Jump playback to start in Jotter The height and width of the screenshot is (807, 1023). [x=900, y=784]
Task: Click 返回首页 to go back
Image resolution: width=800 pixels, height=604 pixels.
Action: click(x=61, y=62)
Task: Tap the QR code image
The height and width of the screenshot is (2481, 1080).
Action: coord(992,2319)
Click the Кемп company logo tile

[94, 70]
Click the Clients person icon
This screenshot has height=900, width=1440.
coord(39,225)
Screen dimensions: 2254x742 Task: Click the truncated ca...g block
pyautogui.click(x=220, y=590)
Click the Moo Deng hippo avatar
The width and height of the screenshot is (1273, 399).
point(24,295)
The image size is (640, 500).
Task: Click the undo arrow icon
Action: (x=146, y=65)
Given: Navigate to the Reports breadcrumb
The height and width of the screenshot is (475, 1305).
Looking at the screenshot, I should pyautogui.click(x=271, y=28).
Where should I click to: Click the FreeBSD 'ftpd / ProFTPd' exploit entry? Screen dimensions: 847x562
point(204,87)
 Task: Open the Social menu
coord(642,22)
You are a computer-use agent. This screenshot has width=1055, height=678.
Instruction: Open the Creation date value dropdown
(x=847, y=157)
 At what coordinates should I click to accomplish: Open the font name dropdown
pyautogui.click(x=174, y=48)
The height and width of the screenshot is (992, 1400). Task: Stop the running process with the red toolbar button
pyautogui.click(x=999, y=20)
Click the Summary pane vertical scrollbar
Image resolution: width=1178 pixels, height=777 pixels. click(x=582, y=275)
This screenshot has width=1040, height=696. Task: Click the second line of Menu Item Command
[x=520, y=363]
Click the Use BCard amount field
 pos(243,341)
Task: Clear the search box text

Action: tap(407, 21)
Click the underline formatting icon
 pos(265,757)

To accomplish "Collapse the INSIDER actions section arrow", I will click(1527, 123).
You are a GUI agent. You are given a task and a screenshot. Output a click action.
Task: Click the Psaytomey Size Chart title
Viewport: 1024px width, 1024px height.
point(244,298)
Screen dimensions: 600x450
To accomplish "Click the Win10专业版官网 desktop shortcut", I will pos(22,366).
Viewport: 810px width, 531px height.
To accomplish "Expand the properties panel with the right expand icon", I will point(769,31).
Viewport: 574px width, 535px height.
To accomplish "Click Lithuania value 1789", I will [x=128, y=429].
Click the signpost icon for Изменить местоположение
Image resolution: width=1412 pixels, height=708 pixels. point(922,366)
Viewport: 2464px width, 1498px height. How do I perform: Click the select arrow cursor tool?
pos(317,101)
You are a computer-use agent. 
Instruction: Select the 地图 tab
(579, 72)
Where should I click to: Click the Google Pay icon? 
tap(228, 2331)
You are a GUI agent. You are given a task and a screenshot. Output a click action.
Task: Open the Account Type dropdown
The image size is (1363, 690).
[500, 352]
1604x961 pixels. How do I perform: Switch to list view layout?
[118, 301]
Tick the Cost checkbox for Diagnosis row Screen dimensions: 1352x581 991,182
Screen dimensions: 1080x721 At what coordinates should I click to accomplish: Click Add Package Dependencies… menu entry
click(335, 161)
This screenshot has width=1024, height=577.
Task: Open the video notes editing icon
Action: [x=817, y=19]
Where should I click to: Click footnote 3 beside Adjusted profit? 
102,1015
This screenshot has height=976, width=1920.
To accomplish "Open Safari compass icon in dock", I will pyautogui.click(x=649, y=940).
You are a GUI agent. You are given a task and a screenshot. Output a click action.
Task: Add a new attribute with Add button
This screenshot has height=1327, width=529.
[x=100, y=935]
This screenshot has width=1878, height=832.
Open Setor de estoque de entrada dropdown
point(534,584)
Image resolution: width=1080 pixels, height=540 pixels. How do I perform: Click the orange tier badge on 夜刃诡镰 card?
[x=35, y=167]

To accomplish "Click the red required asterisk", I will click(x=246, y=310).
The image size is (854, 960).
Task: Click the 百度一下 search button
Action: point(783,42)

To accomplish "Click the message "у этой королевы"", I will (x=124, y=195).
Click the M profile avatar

■ Problem to work on ■
Reproduce only the lines above, starting at the line with "Task: Open the Account Type dropdown" and ending at the line with "Tick the Cost", exactly as written.

■ Answer section ■
Task: Open the Account Type dropdown
The image size is (1363, 690).
[500, 352]
1604x961 pixels. How do I perform: Switch to list view layout?
[118, 301]
Tick the Cost checkbox for Diagnosis row Screen dimensions: 1352x581 991,182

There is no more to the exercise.